The discussion of the Nate-Dave Problem is not suggesting that helping “only” 10% of the population is not worthwhile, but that spending money, creating programs, and more does not necessarily lead to any real-world reduction in harm from gambling. In order to actually help people, we all, including ourselves, need to do a better job of thinking, planning, measuring, and implementing all interventions if we have any chance of actually helping people.

Thoughts for Regulators

We hope the Nate-Dave problem is a useful concept for anyone who works in responsible gambling, but we think it has particular benefit for the regulators who are ultimately responsible for deciding on what responsible gambling interventions occur in states. Specifically, we think there are a few ideas regulators should take from this article:

1) Don’t mistake taking action for producing value. Creating an RG program does not necessarily reduce gambling-related harm. Nor does spending money, writing white papers, holding meetings, collecting positive anecdotes, or any of a dozen other actions that are commonly substituted for actual evidence of efficacy in our field. A good place to start thinking about the efficacy of your RG programs is with #2, below.        

2) Every responsible gambling program running in a state should be able to provide a clear and simple answer to the four questions noted above: What is the harm to be prevented? Who is the harm affecting? How does the intervention reduce the harm? How will we know if the harm is being reduced?

If you as the regulator don’t understand the answers you are getting, keep asking questions until you do. The number of interventions currently running in the US with no clear idea of who they are supposed to be helping and how are legion. Even if it is unlikely that these shoddy interventions will hurt someone directly, wasting the precious funds set aside for reducing gambling harm in America on poorly thought-out interventions is itself destructive.

3) There is a need for more precise use of language around responsible gambling, problem gambling, and gambling disorder. When speaking about responsible gambling interventions, it is common to hear regulators and others address gambling addiction, treatment options, GA, voluntary self-exclusion, and other concepts that are meant to help people experiencing serious gambling-related harm. Discussions of resources aimed at the Daves of the world are extremely important, but they are not responsible gambling. The blending of these two distinct constructs produces confusion and makes it harder for regulators to make good decisions. The important task of helping the Daves of the world should be accomplished with separate distinct programs with their own funding.

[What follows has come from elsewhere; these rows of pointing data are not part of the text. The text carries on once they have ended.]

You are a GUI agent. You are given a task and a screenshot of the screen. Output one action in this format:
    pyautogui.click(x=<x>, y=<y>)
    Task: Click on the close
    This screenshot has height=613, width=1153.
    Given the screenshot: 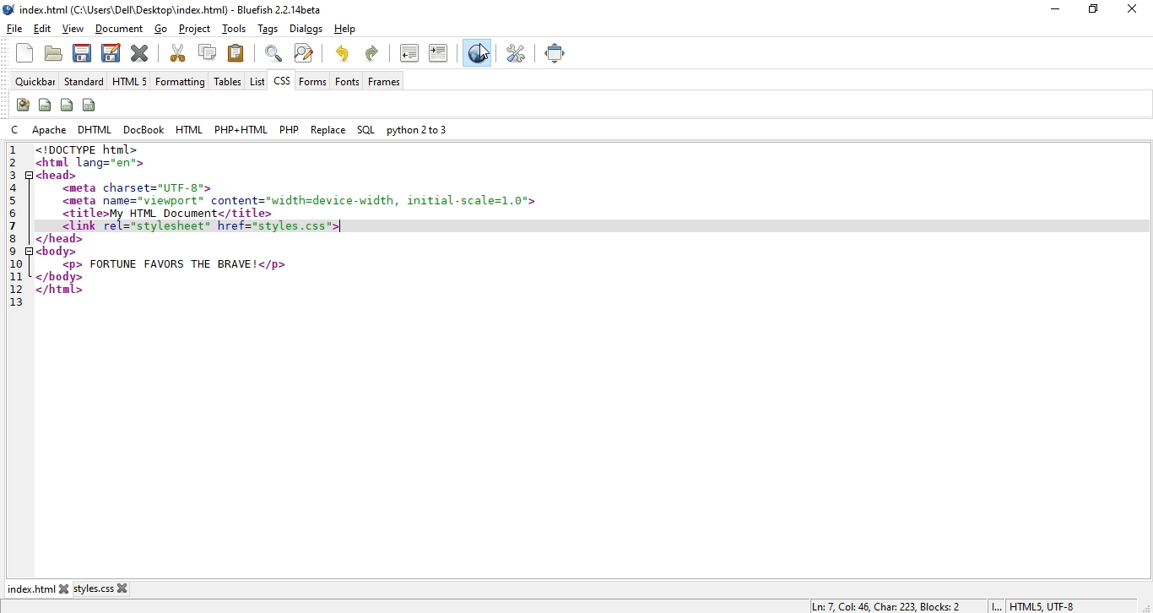 What is the action you would take?
    pyautogui.click(x=127, y=587)
     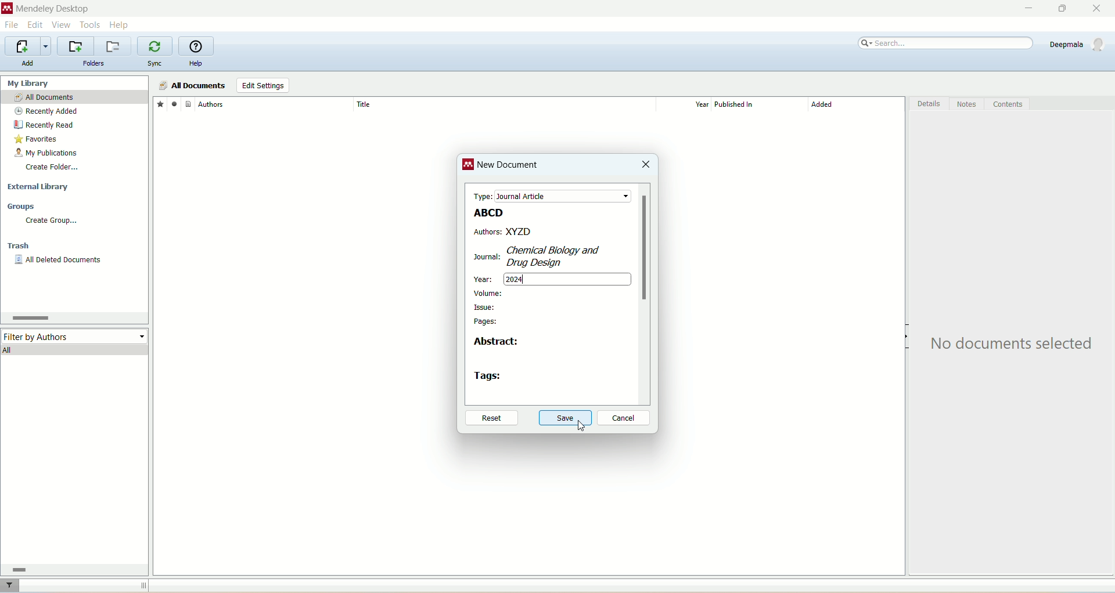 I want to click on 2024, so click(x=569, y=280). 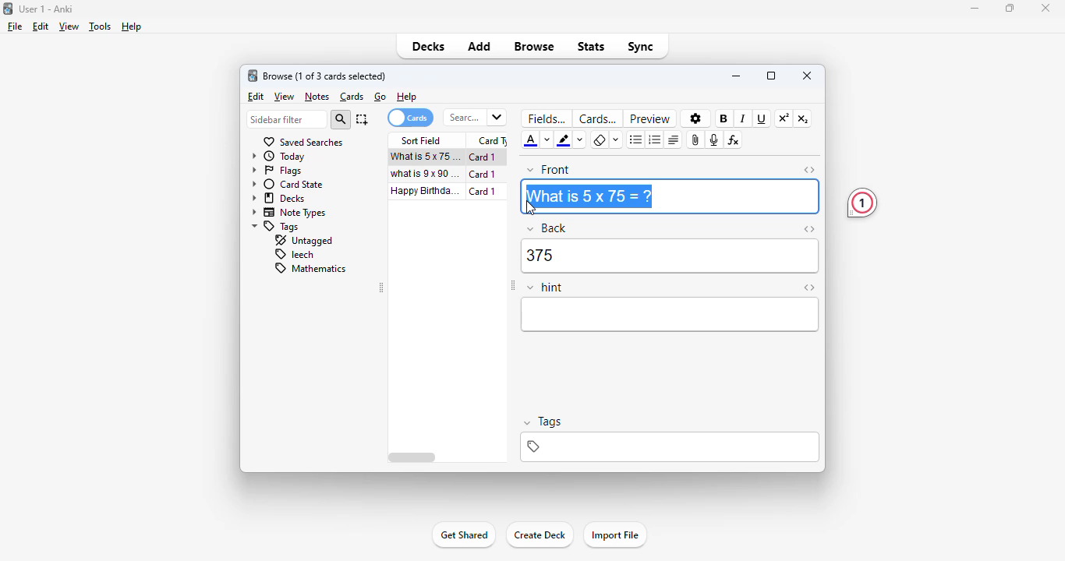 What do you see at coordinates (761, 119) in the screenshot?
I see `underline` at bounding box center [761, 119].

4) Ask for help if you need it. There are more people working in the field of responsible gambling and problem gambling than there have ever been, and every state has large universities with public health professionals who are trained in intervention design and implementation that work for the benefit of the public health in that state. If you don’t know where to start, call us. We can talk to you about these topics confidentially and free of charge.

5)  Include people with lived experience of gambling harm in every step of your process. Something we have always done at KRI is to include people with lived experience of gambling harm in all our work. We recommend either setting up a formal lived experience committee, a group of ad hoc lived experience advisors, or even just making a handful of connections with lived experience who can help you stay on track. This work is hard, and everyone needs to be included if we’re going to make long-term progress.